The unspoken rule-bending between foodservice businesses and the public

GlobalData Consumer 29th May 2020 (Last Updated May 29th, 2020 17:27)

Around the world, lockdown restrictions are being gradually lifted, and the desire shared by many to return to ‘normal’ means that any possible loopholes in the word of the rules are susceptible to being exploited, often going against what one might call ‘the spirit of the rules’. One key example where the population have nimbly bent themselves around lockdown restrictions can be seen in the sunny town and city centres of western Europe, particularly the UK.

As the rules were modified to allow businesses a chance to take in some revenue from the restless public, non-essential outlets such as pubs, bars, and cafes were granted the option of providing take-away services. At the same time, social distancing rules went from only being allowed out for one hour of exercise to being allowed out all day in household groups. Within a matter of days, public roads and town squares became unofficial beer gardens with no rules broken, but, how did this happen?

Well, the bars aren’t breaking any rules as they are simply providing a take-away service; no one is actually permitted on their premises. Neither are the public breaking the rules, as they supposedly arrived in small household groups, and bear no responsibility for all the other ‘households’ that happened to be there at the same time. In this situation, the loopholes in restriction were fully explored and exploited in a matter of days, resulting in a public street turning into a beer garden, with no party bearing responsibility for what is undeniably a massive social gathering.

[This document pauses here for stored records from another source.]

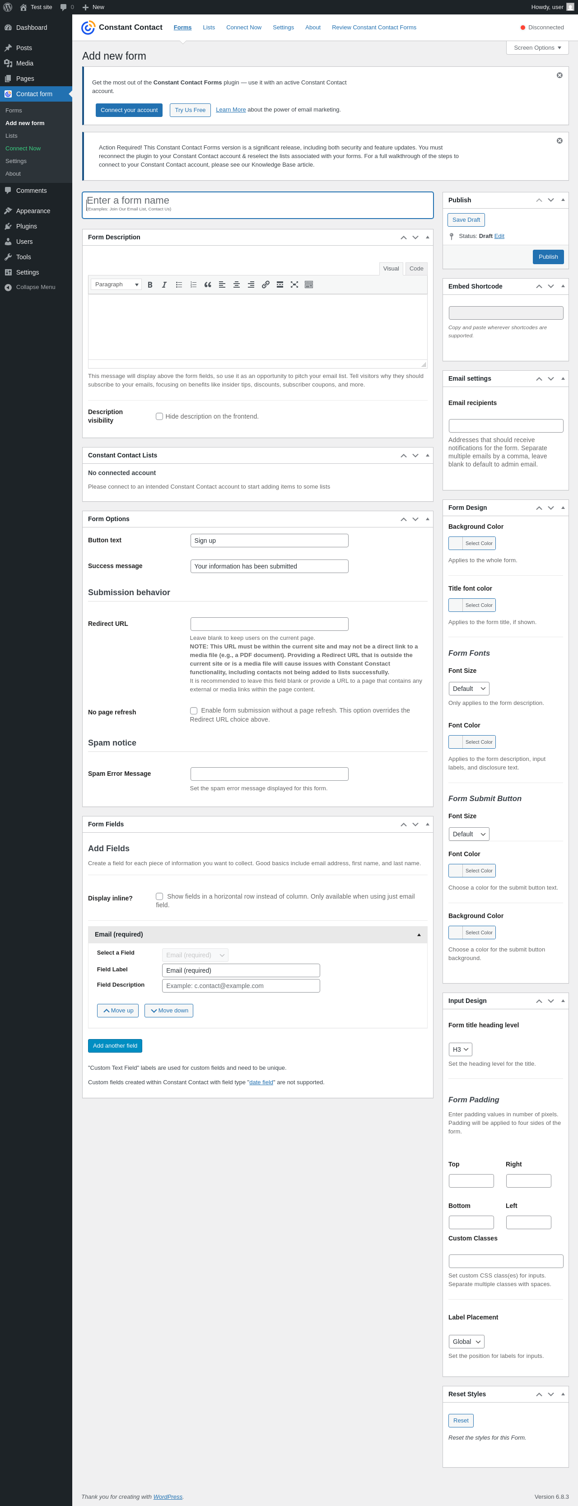Switch to the Code editor tab

coord(416,269)
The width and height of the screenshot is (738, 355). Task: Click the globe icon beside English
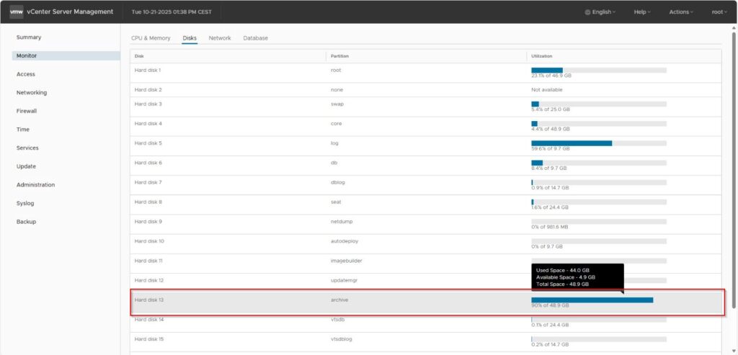pyautogui.click(x=587, y=12)
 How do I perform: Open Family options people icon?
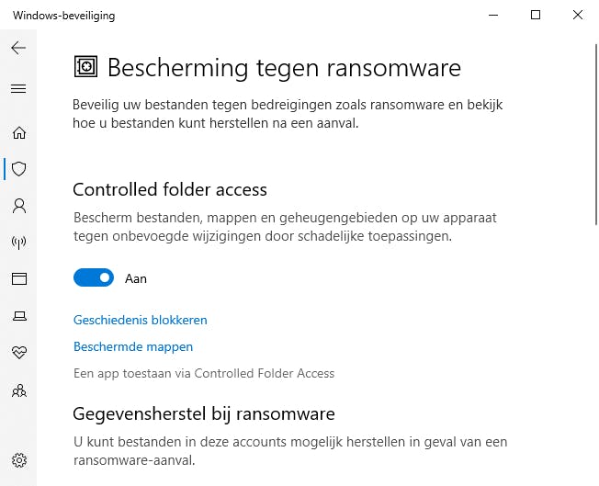[18, 390]
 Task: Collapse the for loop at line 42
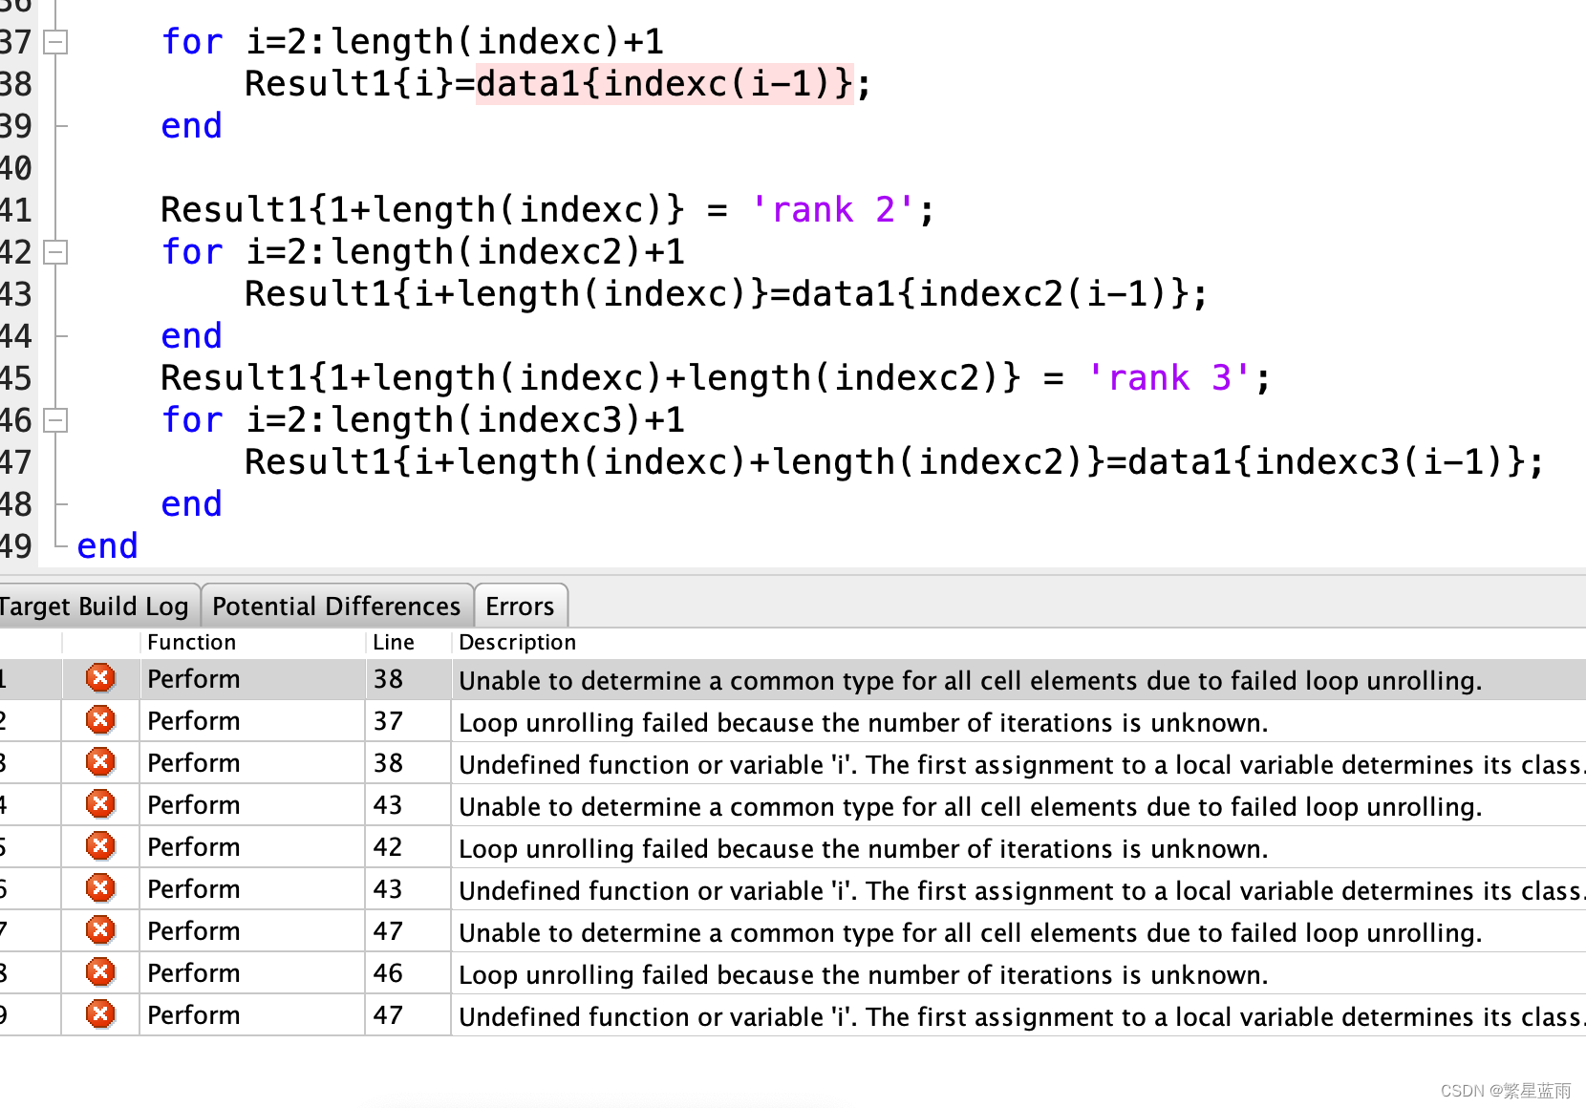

Similarly, if a cafe or tea shop just happens to be located near a public space with places to sit (or space for the public to bring chairs) – as long as the invisible line is never crossed, food is served on cardboard, and the customers collect their tea and cake from a window – alfresco dining can take place.

Business should be aware that any efforts they are permitted to make to reach out to the public will be greeted enthusiastically. Indeed, some members of the public are willing to meet business more than half way if it provides something vaguely similar to the things everyone is missing. It would be naive to think that neither party was aware of what was happening, or that the offer will be as good as the real thing, but if it’s the closest thing to normal they have experienced in months, consumers will no doubt engage with unspoken arrangements such as these rather than sitting at home one more day.